* **WHAT THE EXERCISE ASKS**:
The response should be exactly the number of lines in the material below that contain the word "Zaragoza".

EXTRACTED MATERIAL START

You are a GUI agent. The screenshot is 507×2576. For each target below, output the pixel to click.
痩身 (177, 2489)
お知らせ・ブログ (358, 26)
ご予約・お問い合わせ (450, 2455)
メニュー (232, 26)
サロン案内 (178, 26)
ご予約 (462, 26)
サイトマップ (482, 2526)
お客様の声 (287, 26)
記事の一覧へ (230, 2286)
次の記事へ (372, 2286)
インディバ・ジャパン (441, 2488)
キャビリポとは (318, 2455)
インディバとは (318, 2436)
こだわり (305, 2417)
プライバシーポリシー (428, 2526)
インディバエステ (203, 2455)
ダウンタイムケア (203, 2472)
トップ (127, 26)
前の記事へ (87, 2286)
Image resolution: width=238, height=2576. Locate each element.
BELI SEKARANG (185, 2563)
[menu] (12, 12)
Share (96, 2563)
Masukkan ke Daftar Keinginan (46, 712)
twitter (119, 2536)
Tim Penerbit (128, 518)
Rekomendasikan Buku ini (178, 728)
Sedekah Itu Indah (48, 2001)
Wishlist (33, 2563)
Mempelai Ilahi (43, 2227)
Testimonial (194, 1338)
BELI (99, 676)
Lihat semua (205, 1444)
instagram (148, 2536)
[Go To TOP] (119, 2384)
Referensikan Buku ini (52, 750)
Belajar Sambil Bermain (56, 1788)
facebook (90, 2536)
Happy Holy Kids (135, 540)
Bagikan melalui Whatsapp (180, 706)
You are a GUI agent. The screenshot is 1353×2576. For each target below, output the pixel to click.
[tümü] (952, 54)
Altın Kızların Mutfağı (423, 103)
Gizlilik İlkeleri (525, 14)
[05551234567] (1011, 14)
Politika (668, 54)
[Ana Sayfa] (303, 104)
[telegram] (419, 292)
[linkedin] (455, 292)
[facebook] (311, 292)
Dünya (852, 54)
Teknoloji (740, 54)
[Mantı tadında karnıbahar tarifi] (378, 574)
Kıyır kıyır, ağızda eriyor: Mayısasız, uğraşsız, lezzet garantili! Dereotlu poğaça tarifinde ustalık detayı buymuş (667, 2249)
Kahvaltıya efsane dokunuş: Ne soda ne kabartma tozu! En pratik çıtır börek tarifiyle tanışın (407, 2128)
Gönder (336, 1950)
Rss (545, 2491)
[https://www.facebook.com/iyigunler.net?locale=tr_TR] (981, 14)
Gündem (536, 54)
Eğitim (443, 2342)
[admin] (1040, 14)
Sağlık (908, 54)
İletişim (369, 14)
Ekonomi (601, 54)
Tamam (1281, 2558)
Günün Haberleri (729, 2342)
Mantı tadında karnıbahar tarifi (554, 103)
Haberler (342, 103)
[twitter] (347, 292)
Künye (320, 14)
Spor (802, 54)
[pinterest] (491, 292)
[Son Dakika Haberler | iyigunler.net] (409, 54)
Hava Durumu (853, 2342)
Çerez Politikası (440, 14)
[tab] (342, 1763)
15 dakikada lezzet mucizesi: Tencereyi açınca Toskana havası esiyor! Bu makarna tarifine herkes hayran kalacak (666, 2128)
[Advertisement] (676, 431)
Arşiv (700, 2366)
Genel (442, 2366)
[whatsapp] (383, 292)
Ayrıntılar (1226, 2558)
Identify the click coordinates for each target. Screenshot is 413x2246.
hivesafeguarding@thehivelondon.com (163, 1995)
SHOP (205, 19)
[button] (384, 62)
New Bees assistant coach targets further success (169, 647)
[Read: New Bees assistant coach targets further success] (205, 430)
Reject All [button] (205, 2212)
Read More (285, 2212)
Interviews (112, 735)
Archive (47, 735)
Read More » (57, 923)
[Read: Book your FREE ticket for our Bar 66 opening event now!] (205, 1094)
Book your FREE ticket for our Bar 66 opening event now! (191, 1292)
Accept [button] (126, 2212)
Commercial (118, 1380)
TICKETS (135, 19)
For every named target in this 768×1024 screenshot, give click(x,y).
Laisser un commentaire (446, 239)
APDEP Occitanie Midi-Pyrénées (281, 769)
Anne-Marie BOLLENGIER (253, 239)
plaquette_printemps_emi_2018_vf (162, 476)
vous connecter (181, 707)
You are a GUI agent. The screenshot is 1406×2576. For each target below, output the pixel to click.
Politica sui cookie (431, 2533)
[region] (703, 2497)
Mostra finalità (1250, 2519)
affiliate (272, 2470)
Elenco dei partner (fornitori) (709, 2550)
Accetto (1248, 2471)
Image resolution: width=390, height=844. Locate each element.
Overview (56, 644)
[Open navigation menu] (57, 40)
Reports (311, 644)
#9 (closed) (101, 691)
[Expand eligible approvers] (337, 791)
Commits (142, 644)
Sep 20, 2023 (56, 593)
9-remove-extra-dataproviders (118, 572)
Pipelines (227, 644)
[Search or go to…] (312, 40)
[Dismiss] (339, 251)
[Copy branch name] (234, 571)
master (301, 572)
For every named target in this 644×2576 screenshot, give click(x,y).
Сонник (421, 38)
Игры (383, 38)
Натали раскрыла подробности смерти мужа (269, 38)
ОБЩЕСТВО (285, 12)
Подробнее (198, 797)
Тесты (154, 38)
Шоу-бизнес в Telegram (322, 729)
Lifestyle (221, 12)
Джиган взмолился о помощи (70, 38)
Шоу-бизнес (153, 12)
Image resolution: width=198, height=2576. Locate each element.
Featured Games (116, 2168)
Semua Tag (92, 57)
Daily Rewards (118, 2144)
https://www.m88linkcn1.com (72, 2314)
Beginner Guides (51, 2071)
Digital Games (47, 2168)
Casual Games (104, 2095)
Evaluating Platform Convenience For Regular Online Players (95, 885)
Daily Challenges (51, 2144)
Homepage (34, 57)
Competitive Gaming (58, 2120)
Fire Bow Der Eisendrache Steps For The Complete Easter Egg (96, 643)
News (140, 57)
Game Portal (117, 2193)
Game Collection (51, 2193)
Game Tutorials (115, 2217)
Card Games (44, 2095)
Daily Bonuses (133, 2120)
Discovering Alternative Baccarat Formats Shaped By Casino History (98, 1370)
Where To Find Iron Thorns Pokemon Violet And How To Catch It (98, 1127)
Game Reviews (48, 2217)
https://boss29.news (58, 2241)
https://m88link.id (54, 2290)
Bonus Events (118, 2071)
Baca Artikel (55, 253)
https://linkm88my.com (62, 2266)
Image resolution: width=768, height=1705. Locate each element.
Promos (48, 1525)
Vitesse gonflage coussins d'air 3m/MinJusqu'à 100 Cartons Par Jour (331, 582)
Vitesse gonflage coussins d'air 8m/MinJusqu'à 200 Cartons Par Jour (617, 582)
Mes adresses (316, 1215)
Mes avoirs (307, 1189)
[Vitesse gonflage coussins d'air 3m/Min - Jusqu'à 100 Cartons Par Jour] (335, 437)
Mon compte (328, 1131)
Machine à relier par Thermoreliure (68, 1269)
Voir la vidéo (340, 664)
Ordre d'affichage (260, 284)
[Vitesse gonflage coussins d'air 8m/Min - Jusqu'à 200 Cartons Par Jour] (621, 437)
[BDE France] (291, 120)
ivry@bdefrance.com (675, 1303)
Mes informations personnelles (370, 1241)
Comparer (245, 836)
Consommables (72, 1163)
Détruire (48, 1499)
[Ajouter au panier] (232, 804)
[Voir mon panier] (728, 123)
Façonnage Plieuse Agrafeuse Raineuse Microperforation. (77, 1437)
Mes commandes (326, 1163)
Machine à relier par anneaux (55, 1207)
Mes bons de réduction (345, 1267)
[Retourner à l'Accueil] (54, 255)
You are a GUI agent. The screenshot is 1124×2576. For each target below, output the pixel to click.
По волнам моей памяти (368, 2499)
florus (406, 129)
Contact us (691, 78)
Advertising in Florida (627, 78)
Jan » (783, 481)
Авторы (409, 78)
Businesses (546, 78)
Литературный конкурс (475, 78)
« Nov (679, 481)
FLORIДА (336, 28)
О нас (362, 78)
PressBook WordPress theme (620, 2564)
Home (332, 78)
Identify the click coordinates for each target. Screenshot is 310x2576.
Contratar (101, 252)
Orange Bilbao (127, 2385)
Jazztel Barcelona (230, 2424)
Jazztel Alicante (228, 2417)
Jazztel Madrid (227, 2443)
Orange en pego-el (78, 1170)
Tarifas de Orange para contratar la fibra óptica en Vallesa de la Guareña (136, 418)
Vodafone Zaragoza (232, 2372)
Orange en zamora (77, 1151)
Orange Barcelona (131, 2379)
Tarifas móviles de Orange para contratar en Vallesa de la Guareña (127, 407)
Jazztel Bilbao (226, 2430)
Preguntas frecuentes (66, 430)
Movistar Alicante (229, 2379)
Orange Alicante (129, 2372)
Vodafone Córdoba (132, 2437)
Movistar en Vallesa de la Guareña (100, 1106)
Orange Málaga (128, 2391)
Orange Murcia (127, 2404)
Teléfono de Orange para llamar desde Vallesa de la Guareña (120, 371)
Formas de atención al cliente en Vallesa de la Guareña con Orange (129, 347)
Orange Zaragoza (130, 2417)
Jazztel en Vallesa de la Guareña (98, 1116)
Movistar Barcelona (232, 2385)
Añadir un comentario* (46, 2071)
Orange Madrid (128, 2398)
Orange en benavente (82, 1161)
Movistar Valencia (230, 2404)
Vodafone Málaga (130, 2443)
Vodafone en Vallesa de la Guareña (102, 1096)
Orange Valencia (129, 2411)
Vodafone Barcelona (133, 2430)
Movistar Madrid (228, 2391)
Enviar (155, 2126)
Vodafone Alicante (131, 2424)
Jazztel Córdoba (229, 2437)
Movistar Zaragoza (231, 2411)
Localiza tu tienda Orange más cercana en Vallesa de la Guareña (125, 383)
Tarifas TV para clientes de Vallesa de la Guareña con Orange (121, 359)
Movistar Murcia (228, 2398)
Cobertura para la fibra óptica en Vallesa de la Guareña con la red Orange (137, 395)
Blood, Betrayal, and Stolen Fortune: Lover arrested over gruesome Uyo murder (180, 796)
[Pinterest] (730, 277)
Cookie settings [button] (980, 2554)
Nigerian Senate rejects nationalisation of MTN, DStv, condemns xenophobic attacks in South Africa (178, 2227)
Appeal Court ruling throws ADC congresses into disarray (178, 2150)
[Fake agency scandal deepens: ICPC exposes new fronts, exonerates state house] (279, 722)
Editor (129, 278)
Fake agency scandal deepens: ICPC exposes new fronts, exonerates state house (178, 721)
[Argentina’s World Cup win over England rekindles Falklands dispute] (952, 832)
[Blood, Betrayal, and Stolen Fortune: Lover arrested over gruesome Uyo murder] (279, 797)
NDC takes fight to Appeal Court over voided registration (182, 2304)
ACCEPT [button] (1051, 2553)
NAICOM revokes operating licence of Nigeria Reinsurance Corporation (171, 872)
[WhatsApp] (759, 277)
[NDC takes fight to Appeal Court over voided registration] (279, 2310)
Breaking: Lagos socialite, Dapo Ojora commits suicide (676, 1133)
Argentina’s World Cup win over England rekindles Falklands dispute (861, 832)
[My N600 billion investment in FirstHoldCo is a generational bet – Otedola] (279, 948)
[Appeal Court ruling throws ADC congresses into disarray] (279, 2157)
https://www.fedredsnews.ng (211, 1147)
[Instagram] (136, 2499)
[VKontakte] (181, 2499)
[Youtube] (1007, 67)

EXTRACTED MATERIAL END

* **RESPONSE TO THIS EXERCISE**:
3